By Sarah Mac Donald - 02 September, 2013
Primate concerned by under-valuing of the stability and commitment within marriage.
The Primate of All Ireland has warned of a “crisis in the vocation of parenting” which is resulting in the fragmentation of traditional family bonds.
Speaking on Sunday in the Basilica of St Gotthard in Lamspringe in the German Diocese of Hildesheim, Cardinal Sean Brady expressed concern at the under-valuing of the stability and commitment in marriage by political and cultural elements.
These presented “unprecedented challenges to the family as the first agent of evangelisation”, he warned and added that the “committed marriage between a woman and a man” was an “essential part of the transformation and purification of our culture.”
In his homily, which he preached to commemorate the life and ministry of St Oliver Plunkett, patron saint of the Archdiocese of Armagh, the Cardinal said the witness of St Oliver called the faithful to “a renewed appreciation of the need to support stable, committed marriage between a woman and a man.”
He explained that he was in Lamspringe to take part in the annual celebrations in honour of his martyred predecessor.
“It is to the glory and praise of the people of this diocese of Hildesheim and to the monks of Lamspringe in particular, that the mortal remains of St Oliver found, for 200 years, a resting place in the shrine in the Church of Sts Hadrian and Dionysius”, he explained.

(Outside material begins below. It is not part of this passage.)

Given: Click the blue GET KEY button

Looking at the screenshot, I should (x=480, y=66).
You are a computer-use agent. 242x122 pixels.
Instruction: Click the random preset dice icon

Recalling the link between the Benedictines in Lamspringe and Downside in Yorkshire, Cardinal Brady explained that one of the monks St Oliver had met in Newgate prison was Dom Maurus Corker.
St Oliver was accused of treason and plotting an invasion of Ireland to overthrow the King. He was convicted, sentenced to death and executed at Tyburn on 1 July 1681, the last person to be executed for his faith in England. His remains were buried in a nearby churchyard.
Dom Corker was not executed but eventually released from prison. He immediately set about exhuming the remains of Oliver Plunkett and transported them to Lamspringe for burial in a shrine in the ancient Church of Sts Hadrian and Dionysius – which was the Abbey Church at the time.
“It is to the eternal glory of Dom, later Abbot Corker, that he carried out this corporal work of mercy for his deceased friend. It is to the eternal glory of the community that they welcomed the move and that they built the beautiful shrine. It is to the glory of the citizens of Lamspringe that they welcomed and buried the remains of Archbishop Plunkett at a time when he was neither Blessed nor Saint,” Cardinal Brady told his German congregation.
“As an Irishman and as the present Archbishop of Armagh, I am grateful to all of you for all you do to keep alive the memory and spirit of my fellow Irishman and heroic martyr for the faith, St Oliver Plunkett,” he said.
The Primate also recalled a saying of St Oliver’s: “This is the time for doing good. We must follow the example of sailors at sea. When the wind is favourable, they unfurl their canvas and skim swiftly across the ocean under full sail”.
He explained that there was an obvious allusion in this to the Holy Spirit as the breath of God and to the current challenge before the Barque of Peter, the Church.
“In the modern world it is a time for doing good. Pope Francis reminds us of the importance of authentic witnesses to the reality and transforming power of Christ’s love in the ordinary, everyday moments and encounters of life. In this we will be well served by looking to the life and example of St Oliver Plunkett,” he said.